Effects of Daily Mastication on Bone Remodeling With Implant-Tooth-Supported Fixed Partial Prosthesis: A Finite Element Study

Implant-tooth-supported fixed dentures are designed clinically due to the limitation of the local anatomy in specific implant sites or following an implant failure. However, it is difficult to precisely simulate the post-surgical biomechanical behavior on alveolar bone tissue with daily mastication. This paper presents and validates a reliable system to predict alveolar bone material properties and to identify the best fit treatment. We randomly chose 23 patients who had been followed for at least three years after Implanttooth-supported fixed dentures. A poroelastic finite element model (I-EM) is designed to characterize the biomechanical stresses of the aortic tissue for each patient. The Kernel least mean square is used to model the relationship between the alveolar bone material properties and biomechanical stress features generated by the daily occlusal force. Therefore, the alveolar bone material properties and the optimal treatment can be predicted by this integrated model prior to the operation for a new patient.

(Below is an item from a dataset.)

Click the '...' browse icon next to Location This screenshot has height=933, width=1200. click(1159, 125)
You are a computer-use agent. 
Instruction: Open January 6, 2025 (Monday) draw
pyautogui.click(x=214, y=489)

The prediction accuracy of our model is 91.5%, more accurate than linear finite element model-LFLM (72.8%), mass-spring model-MSM (78.5%), and mass tensor model-MTM (80.2%). That demonstrates the high value of this model as a decision-making assistant for surgical planning of the patients who are scheduled to undergo dentures. The results of this paper demonstrate that this integrated model can predict alveolar bone material properties postoperatively with high accuracy. It combines bio-mechanical and machine learning approach to create a surgical planning tool which may support the clinical decision in the future.